If only football was a 30-minute game, then Indiana would have notched their first league win since 2010 (Purdue), their first league home win since 2009 (Northwestern), and their biggest overall win in several years. Alas, football is a 60-minute game and the Hoosiers' failure to play in that second half doomed them to yet another league loss. They started brightly -- a 17-0 lead in the first quarter and a 27-14 lead at halftime -- but put on an epic vanishing act in the second half (37 yards, two first downs, zero points). The defense did its part in the collapse, too: after frustrating Michigan State for most of the first half and parts of the third quarter, they fell to pieces late, giving up two touchdowns in the final eight minutes. QB Cameron Coffman was the star of the day for the Hoosiers, going 33/48 for 282 yards and 3 TDs, and overall the Hoosiers look like a far friskier team than they did in Year One of the Kevin Wilson Era. They're going to knock off someone this year in league play -- let's just hope it's not Iowa.

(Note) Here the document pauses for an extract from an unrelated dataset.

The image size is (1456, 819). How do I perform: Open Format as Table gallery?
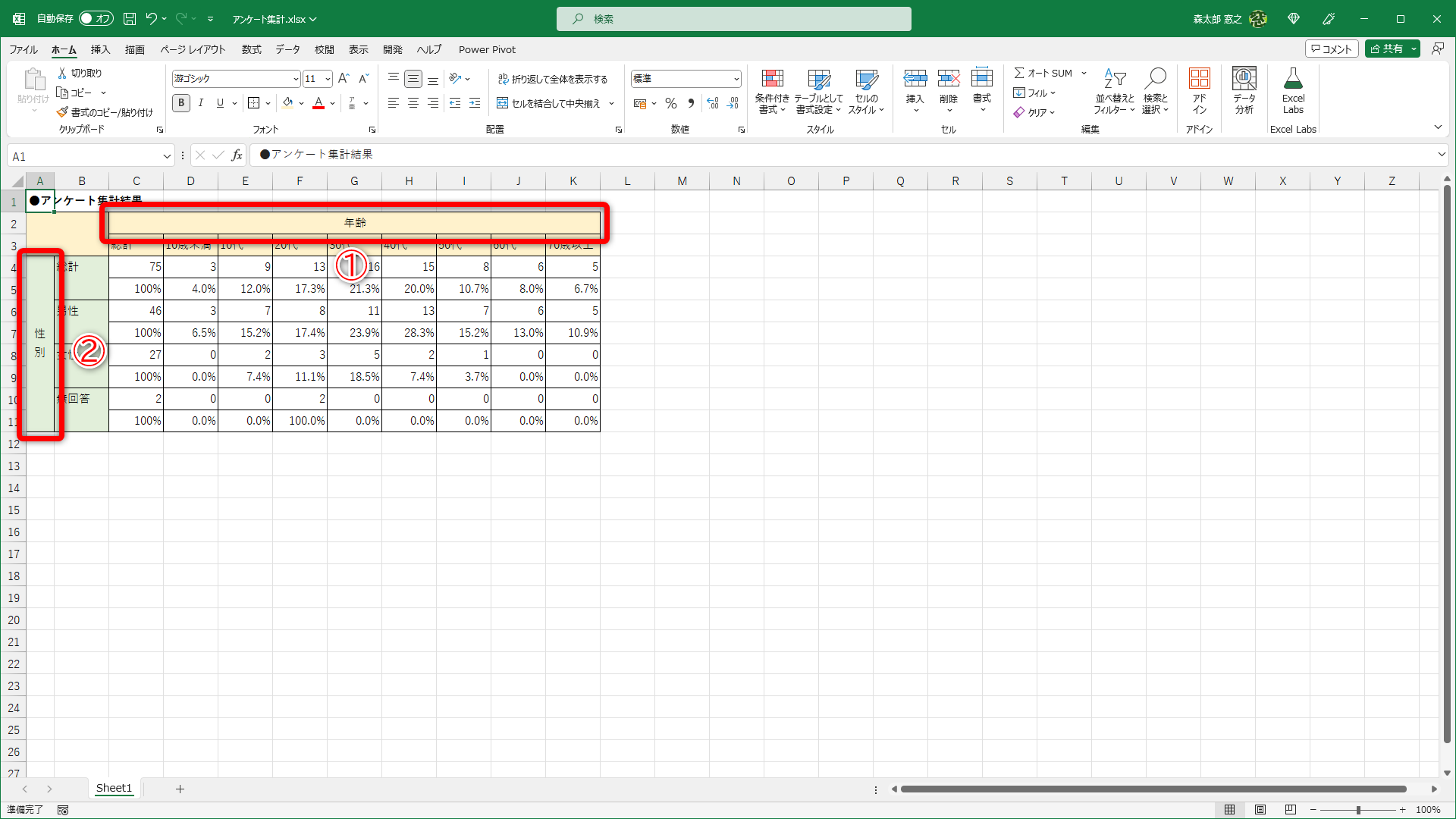click(x=818, y=80)
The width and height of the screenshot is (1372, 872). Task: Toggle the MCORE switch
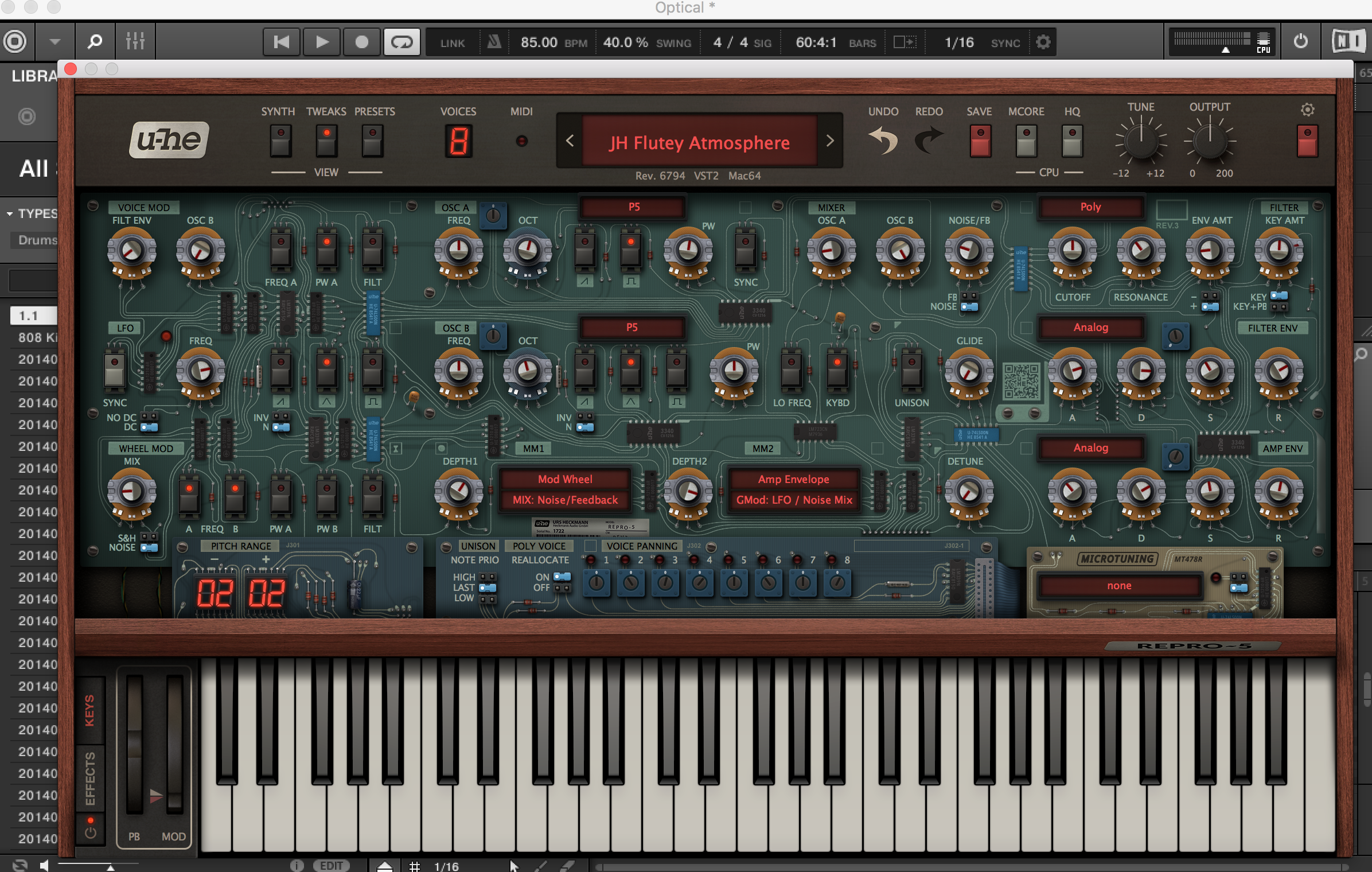point(1026,141)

Three weeks ago, Penn State was 0-2 and left for dead. Now, three consecutive wins later, they're clearly the second-best team in the Rust Belt Division and they appear poised to win 8-9 games this year. Wha happened? Well, aside from a unsurprisingly stout (the more some things change in State College, the more at least one thing stays the same), it's down to some surprising performances from the offense. Matt McGloin has transformed from punchline to perhaps the Big Ten's best pure passer (he has over 200 yards more passing than anyone else in the league and a gaudy 12-2 TD-INT ratio), although he'll still always be the Ginger Avenger to us. Allen Robinson is still the best receiver in the league; he leads the Big Ten in catches (41), yards (524), and touchdowns (7). And Zach Zwinak has emerged as a respectable option at running back (28 carries, 121 yards, 1 TD on Saturday; 68 carries, 317 yards, 3 TD for the season). On Saturday, all three of those players came up big for Penn State in their impressive fourth-quarter comeback and the defense bottled up jNW's potent offense. It looks like we're going to have to wait and see if Penn State is headed to a new "dark ages" in upcoming years; based on current results, it sure doesn't look like it's going to happen this year.

NEXT WEEK: Minnesota and just Northwestern try to rebound from their first losses of the season, Purdue and Wisconsin try to lock up a spot in the Big Ten Championship Game, Illinois' Tour of Shame hits Ann Arbor, Ohio State bludgeons Indiana, and Sparty entertains Iowa.